Earlier in May, the students qualified for the international competition by taking first place in the Team America Rocketry Challenge located in Washington D.C. One hundred other teams competed, including another team from Madison West. This win marks the third time West High will send a team to the International Paris Air show, the last time being seven years ago in 2012.
“It was a great team-building experience,” said fifteen-year-old Nathan Wagner, “as well as something we could show off our potential and say, ‘Hey, this is what America’s got, this is what West High’s got, and this is what we’re going to carry to internationals.'”
According to a recent story by Logan Wroge, published in the Wisconsin State Journal, the rocket that the students construct for the international competition will be 34 inches long and will be made out of lightweight materials such as craft paper tubing, fiberglass fins, and a plastic nose cone. The rocket is divided into two main pieces – the payload portion, which will hold the three eggs, and the booster component, which will give the rocket its’ power to hopefully fly 856 feet into the air. 856 feet was chosen as a tribute to Neil Armstrong, the first man on the moon, who touched the lunar surface at 8:56 p.m. on July 20, 1969. The three eggs are to represent the three astronauts on the Apollo 11 mission.

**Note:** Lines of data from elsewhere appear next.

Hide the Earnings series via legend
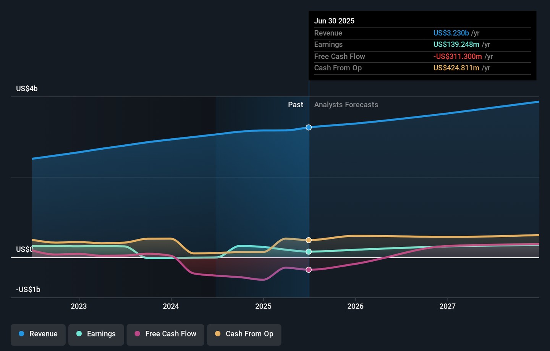This screenshot has width=550, height=351. (x=96, y=334)
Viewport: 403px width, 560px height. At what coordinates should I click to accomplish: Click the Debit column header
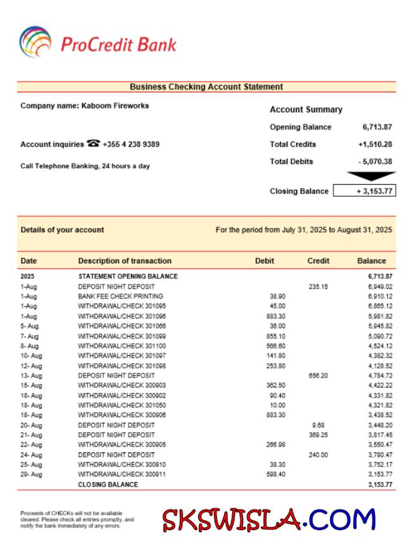(264, 261)
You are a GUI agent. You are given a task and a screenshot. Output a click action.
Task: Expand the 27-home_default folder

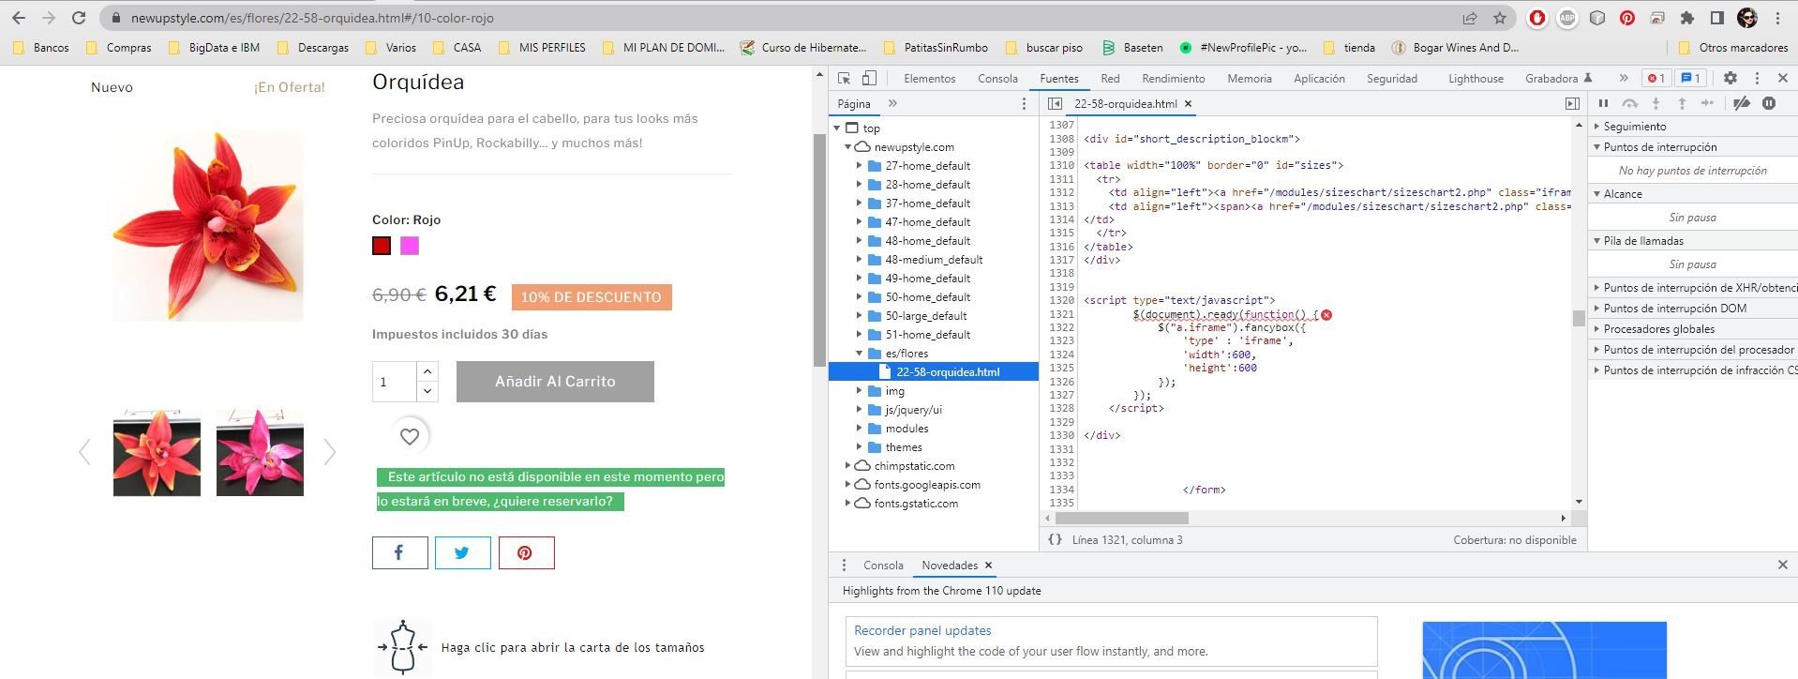859,166
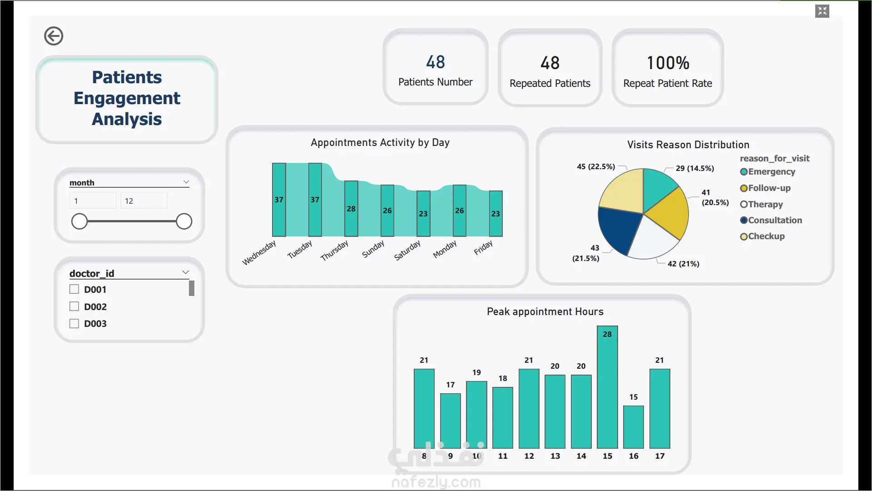Click the doctor_id list scrollbar
This screenshot has height=491, width=872.
[x=192, y=288]
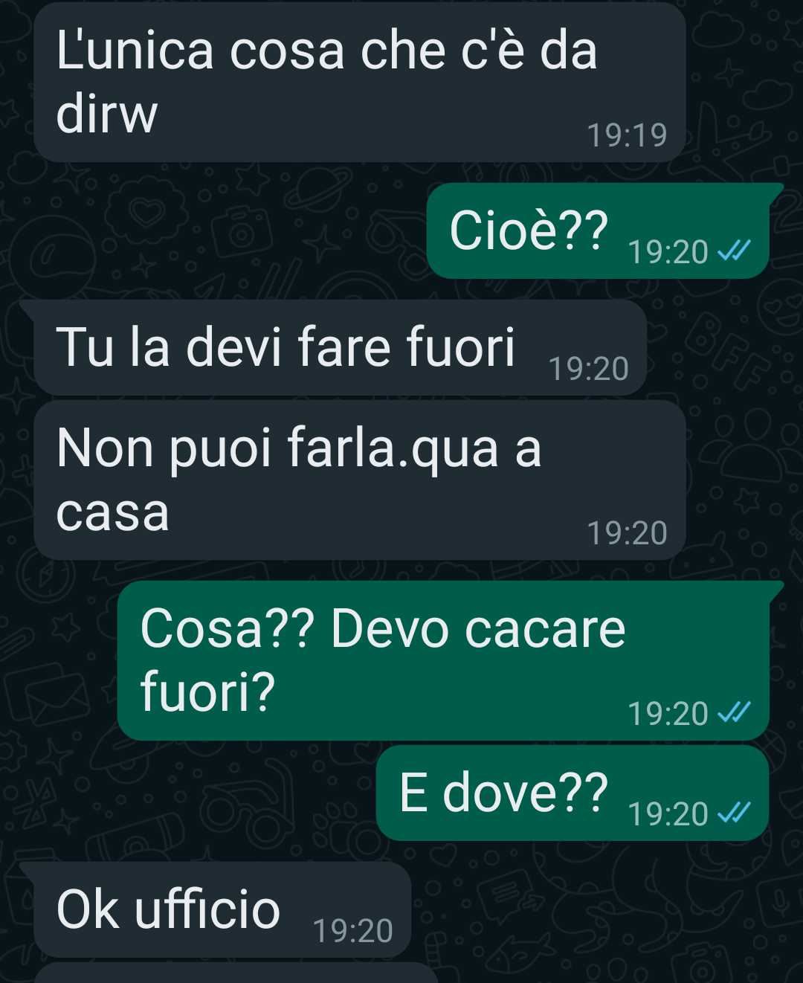Tap the word "fuori?" in green bubble
The height and width of the screenshot is (983, 803).
coord(207,692)
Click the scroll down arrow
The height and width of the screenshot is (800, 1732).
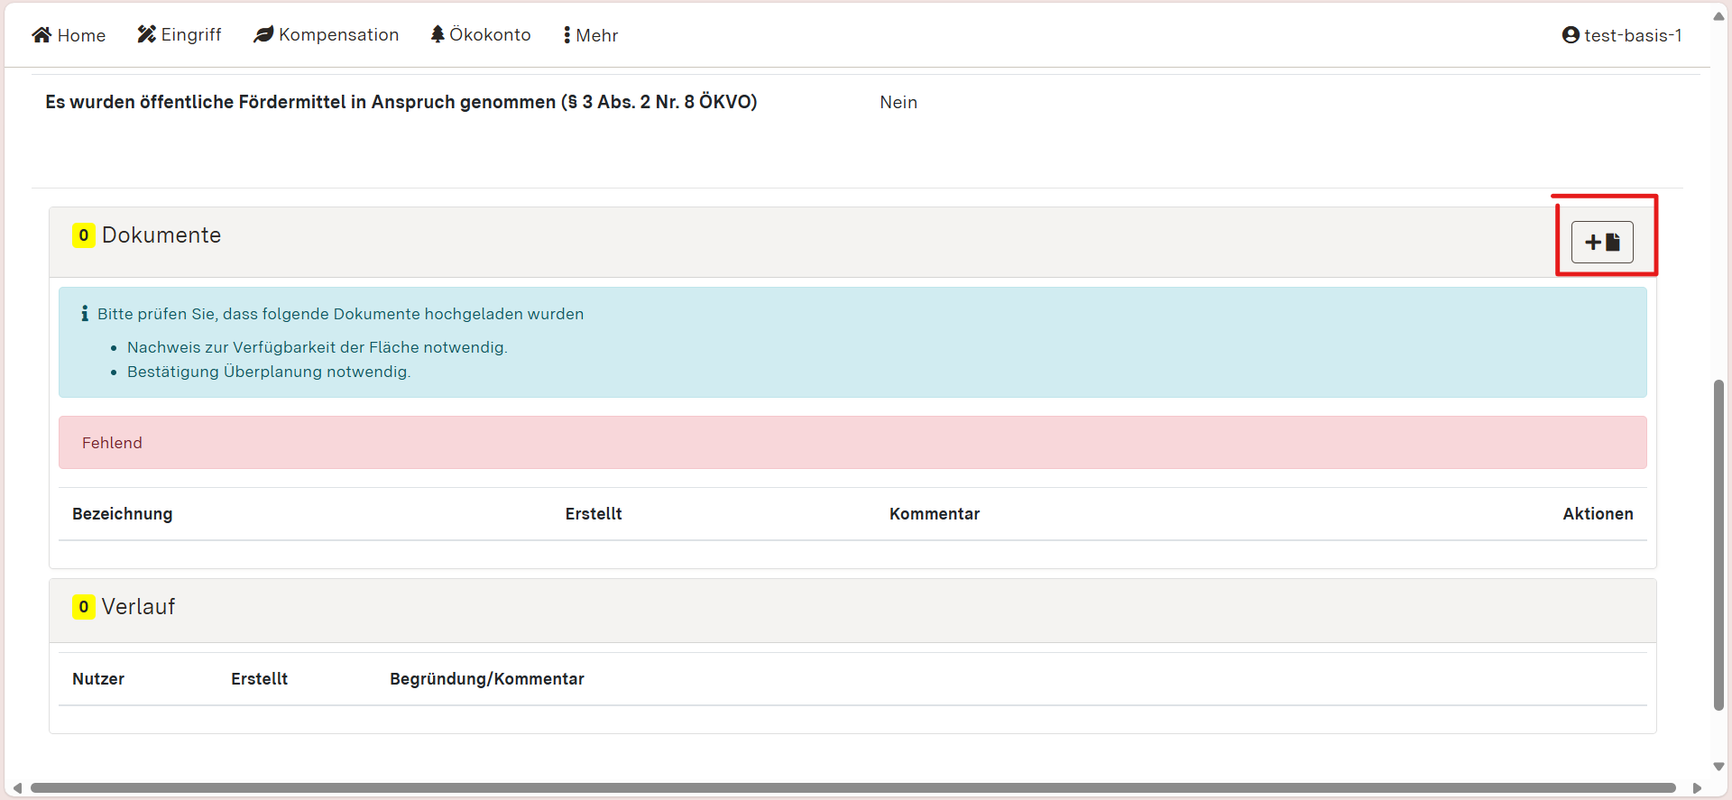[x=1718, y=767]
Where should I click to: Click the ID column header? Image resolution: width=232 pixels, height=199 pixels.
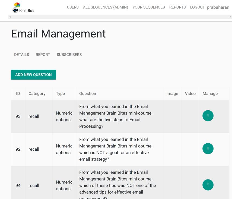(18, 94)
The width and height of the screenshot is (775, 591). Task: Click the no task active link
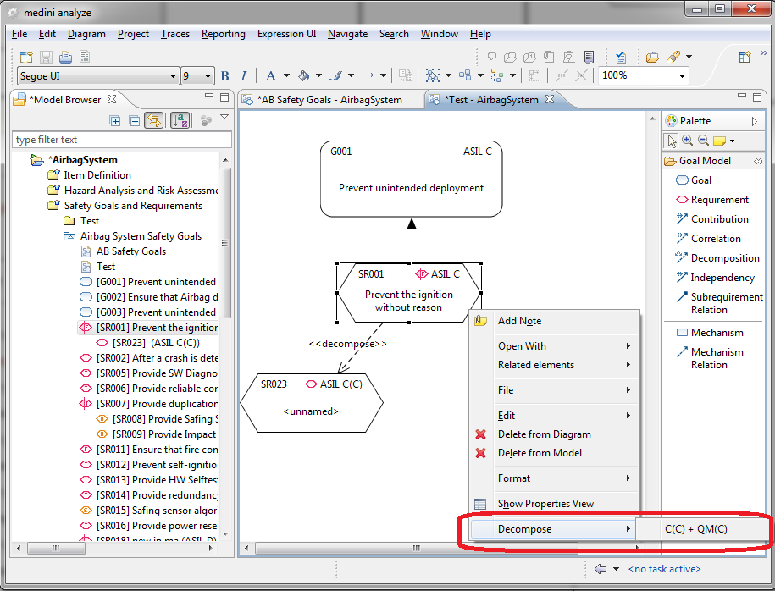tap(664, 569)
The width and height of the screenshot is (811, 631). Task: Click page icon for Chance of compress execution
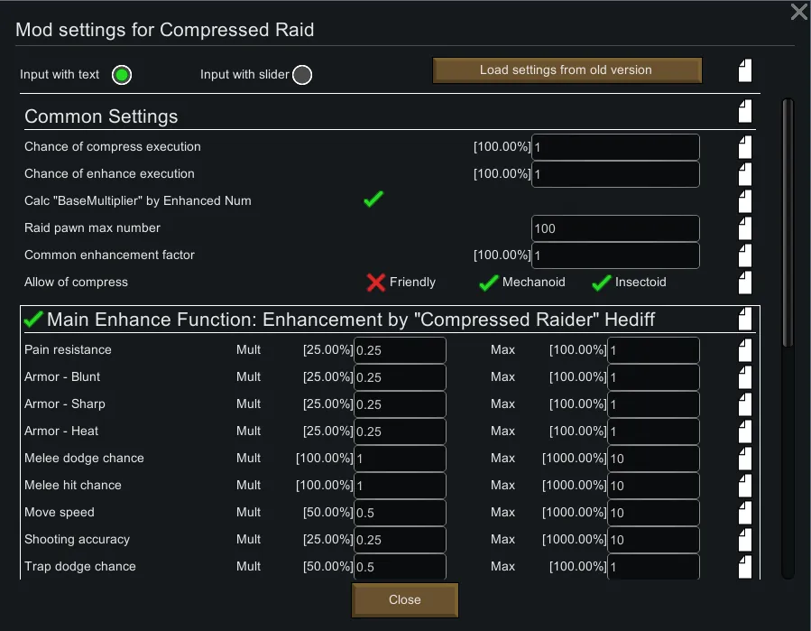coord(744,147)
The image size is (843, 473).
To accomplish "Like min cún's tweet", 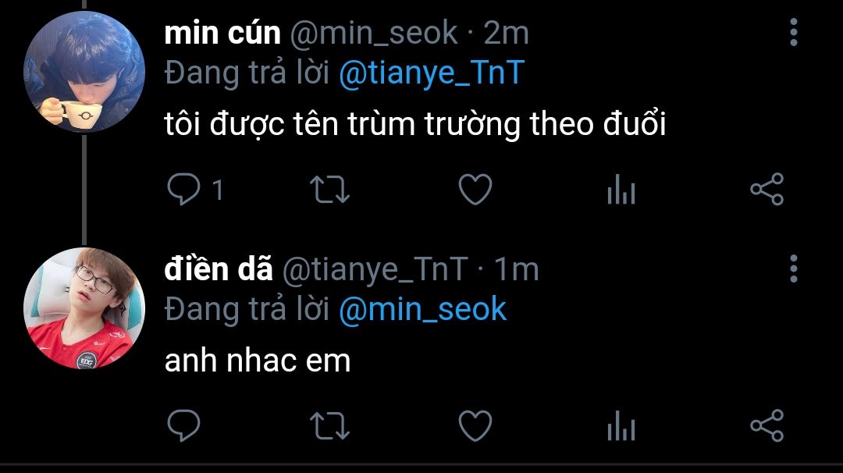I will 475,190.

The team will also give a verbal presentation about their project, with 40% of their overall score coming from the presentation portion. This means hours of practice beforehand in order to be prepared for any questions that judges may throw their way. Questions like: why did you design your rocket like this? Or why did you choose fiberglass over wood for the fins?
Congratulations to the West High School rocket team for qualifying for the international competition. We wish the team luck as they leave for France and a successful launch of their rocket.